Disadvantages of a Corporation:

  • Forming a corporation is expensive.
  • Activities are limited by the charter and by various laws: Some states, such as Tennessee, allow very broad charters.
  • Extensive government regulations and required local, state, and federal reports: Corporations in Tennessee are governed by the Tennessee Business Corporation Act. You need a charter, bylaws, organizational minutes and a stock subscriptions agreement. You must file a Corporation Annual Report with the Tennessee Secretary of State.
  • Governmental taxes are significant and complex: For the federal government, the C type corporation is taxed directly at the entity level and shareholders are taxed on dividends or distributions. For S type corporations the federal government taxes the shareholders on their allocable shares of corporate income and the corporation is taxed at the entity level on some corporate distributions. Tennessee has a franchise tax on corporate assets (25 cents per $100 in corporate assets); an excise tax of 6% on income; and an income tax on all dividends and distributions to shareholders.

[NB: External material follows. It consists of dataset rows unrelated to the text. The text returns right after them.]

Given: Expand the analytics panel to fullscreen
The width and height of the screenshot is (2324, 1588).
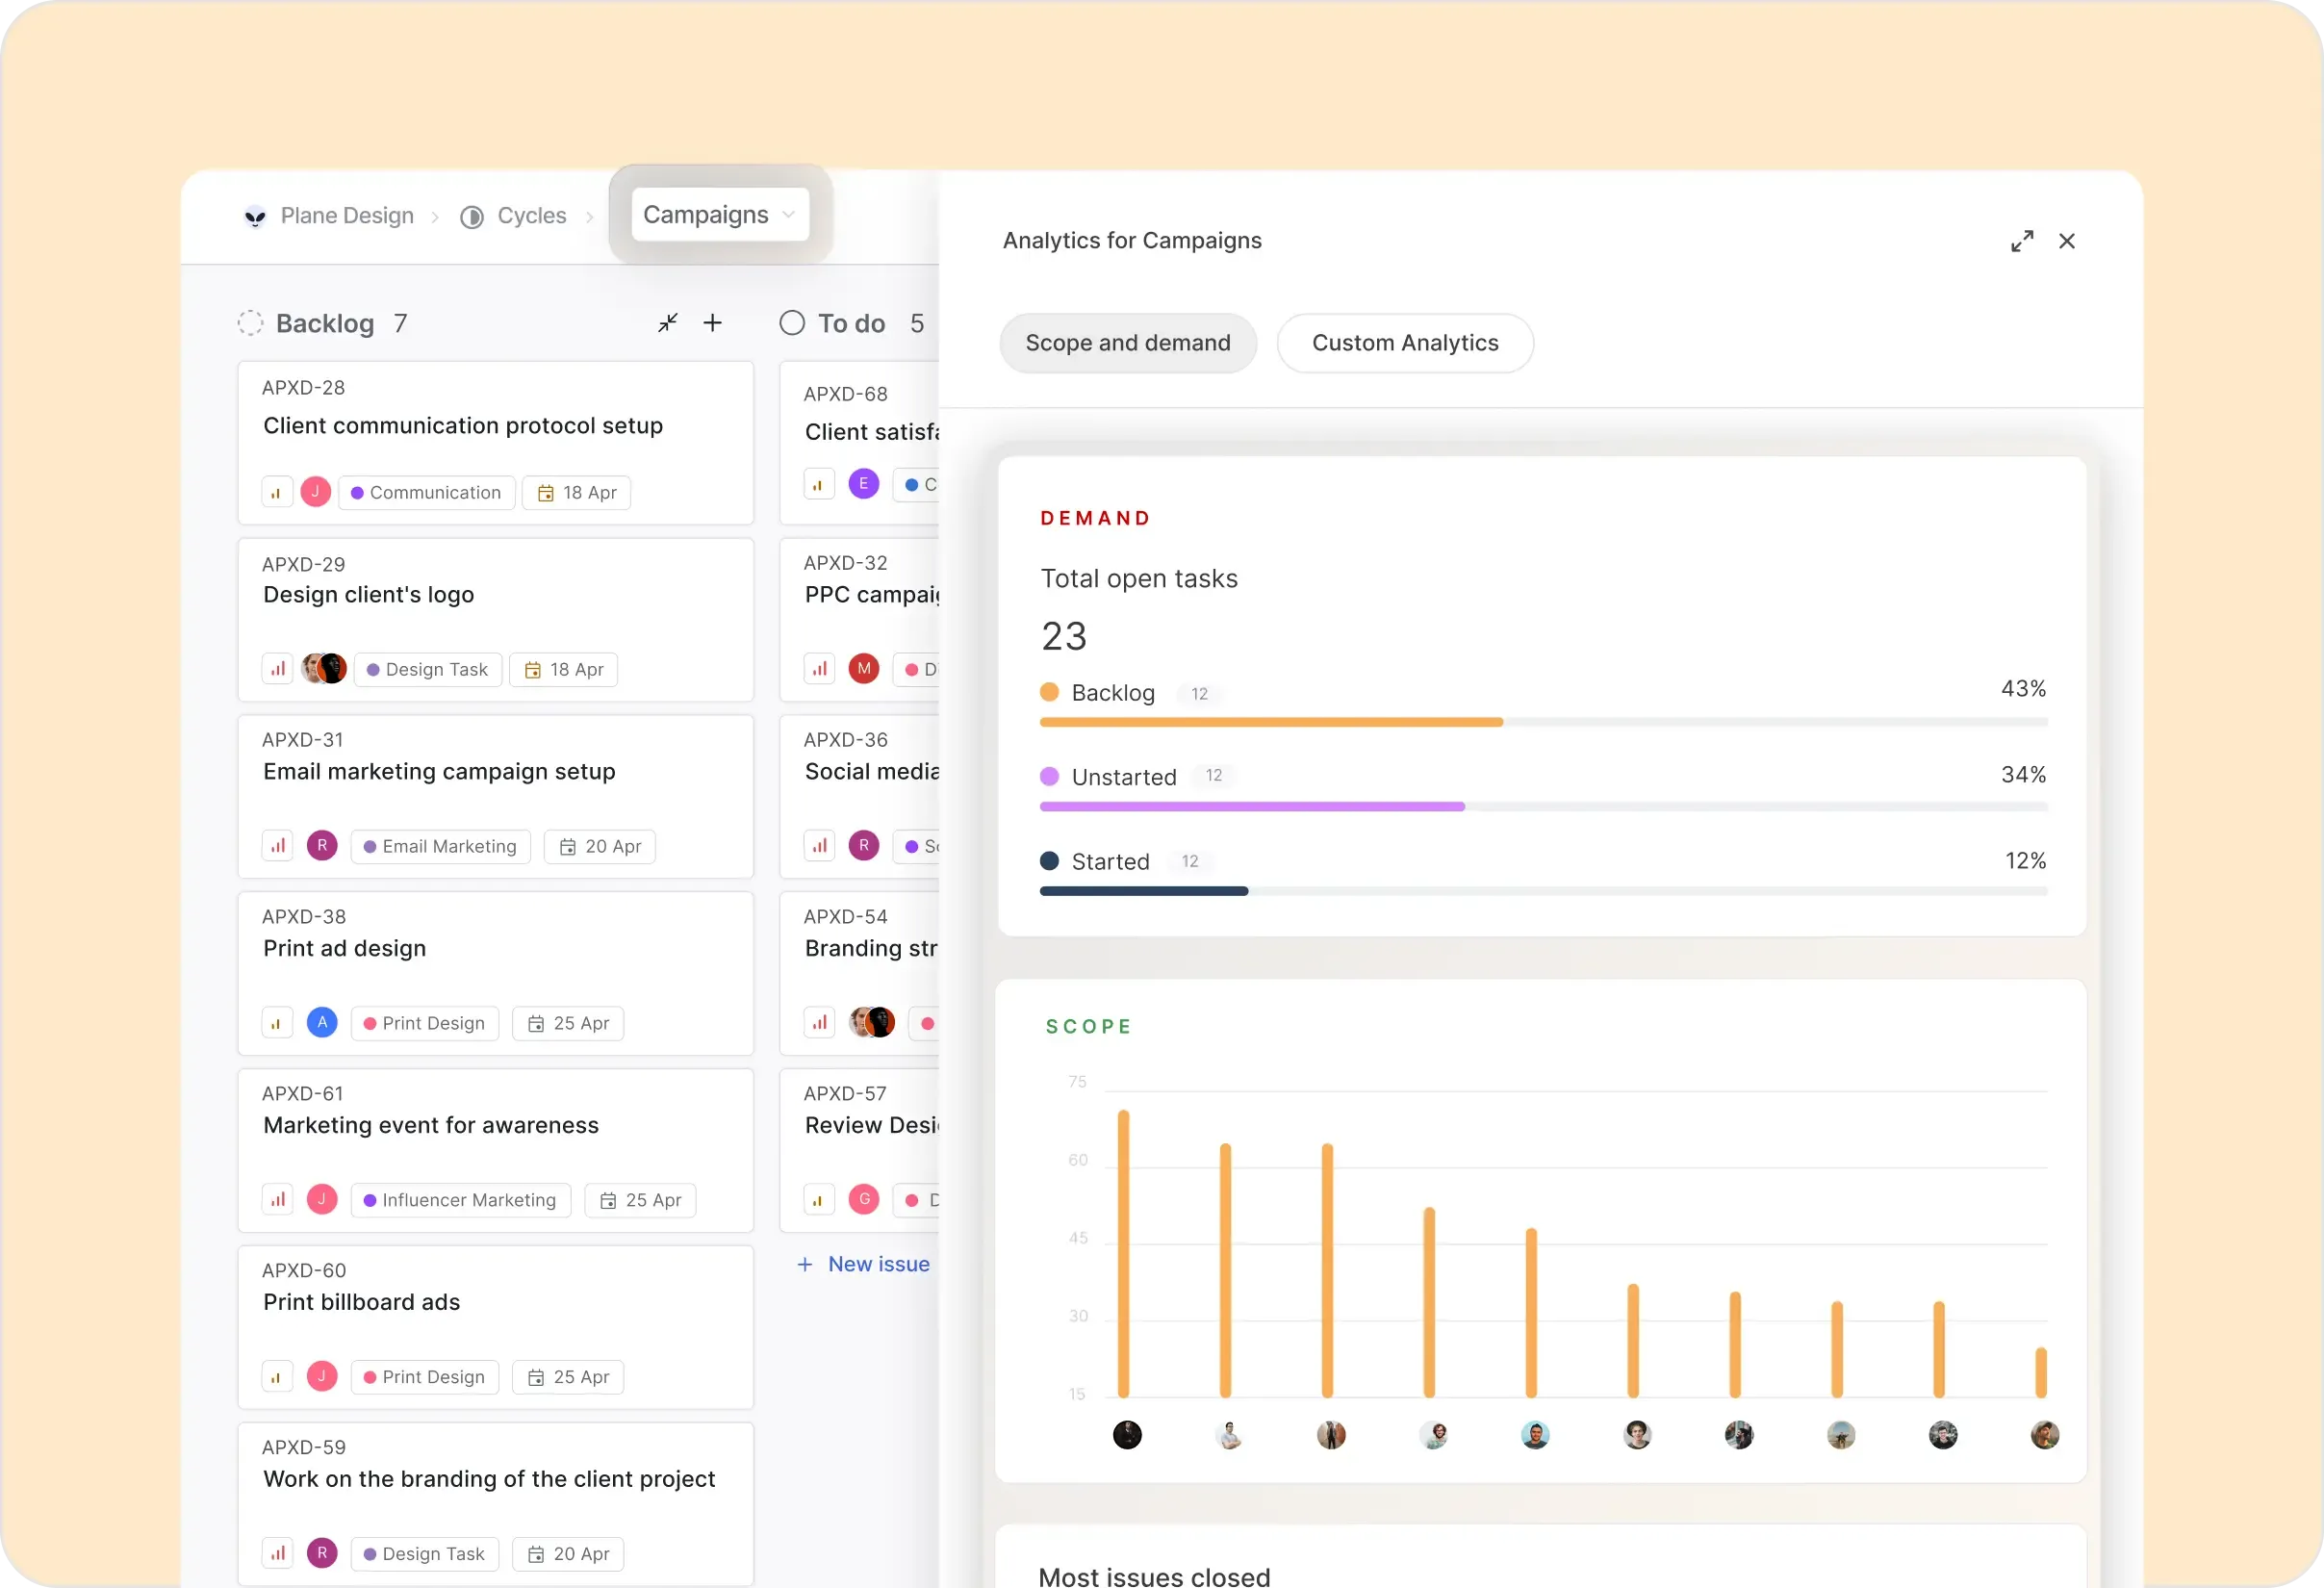Looking at the screenshot, I should pyautogui.click(x=2021, y=241).
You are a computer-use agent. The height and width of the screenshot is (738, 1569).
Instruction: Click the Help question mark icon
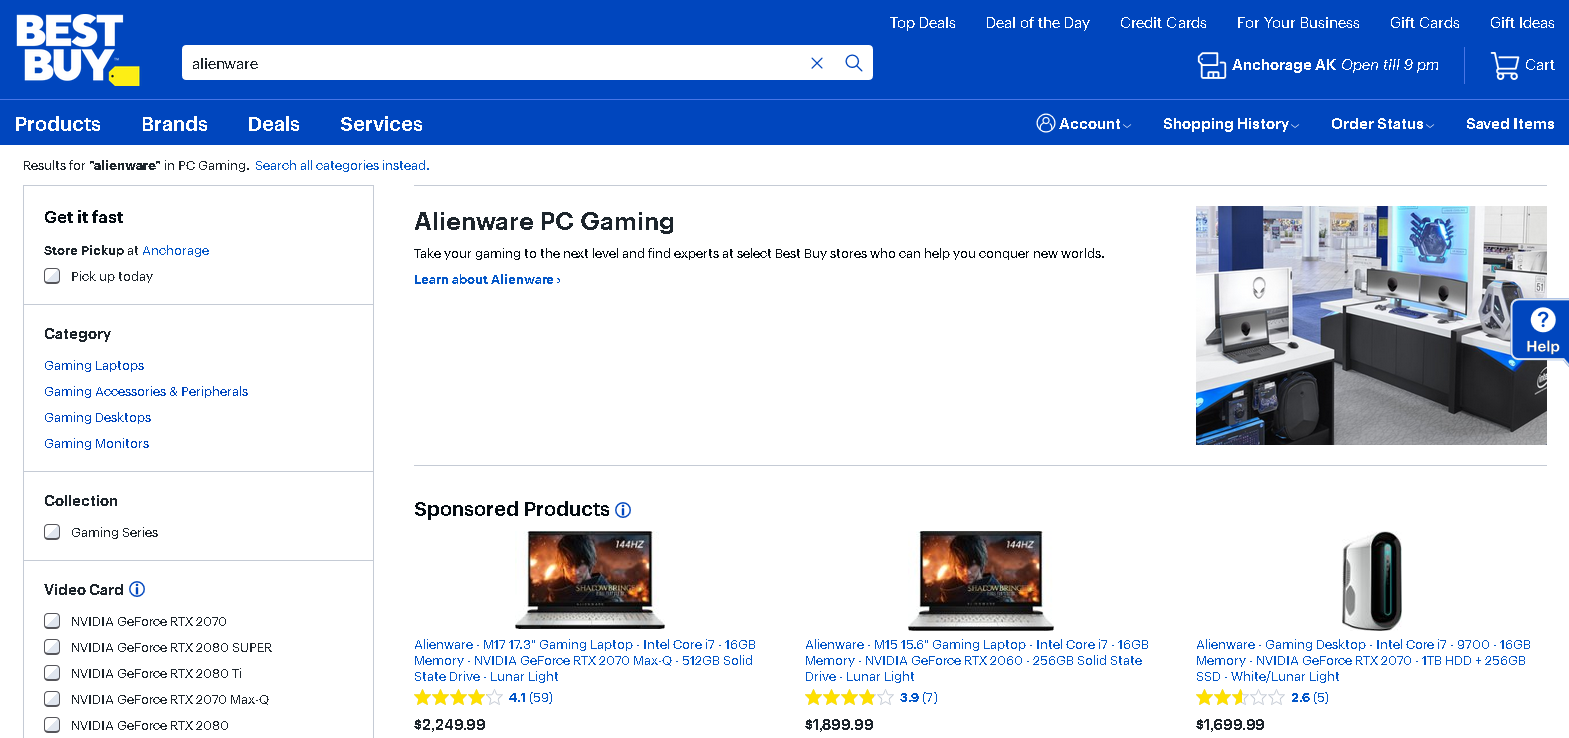click(1542, 321)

The cost of individual Social Security contributions, unemployment contributions, and workers’ compensation will be higher in a corporation. 

Limited Liability Companies (LLCs)

The Limited Liability Company is a relatively new legal form of Tennessee business enacted in 1994. An LLC is a form of entity which provides the advantageous flow - through tax treatment of a partnership with the limited liability protection of a corporation. Income and income tax are distributed among the owning members, but members are not personally liable for debts of the business.

Advantages of a Limited Liability Company:

  • Members liability is limited to a fixed amount of investment.
  • Separate legal existence
  • Taxes are only paid by the members: The federal government taxes the Limited Liability Company the same as a partnership.
  • Has the same advantages as a Partnership and a Corporation: However, the relative ease of securing capital in large amounts may, in some instances, be less than a corporation.

Disadvantages of a Limited Liability Company

  • Is a new legal entity: There are still some aspects of a Limited Liability Company that have not been decided by the courts.
  • Ease of formation: Is more difficult than a sole proprietorship and more difficult than a corporation.

These materials are not intended to constitute the rendering of legal or tax advice. In view of the important legal, tax and business planning issues involved with respect to the formation and operation of a business organization, the reader of these materials is strongly advised to consult with a competent attorney and certified public accountant with respect to obtaining appropriate advice on such matters.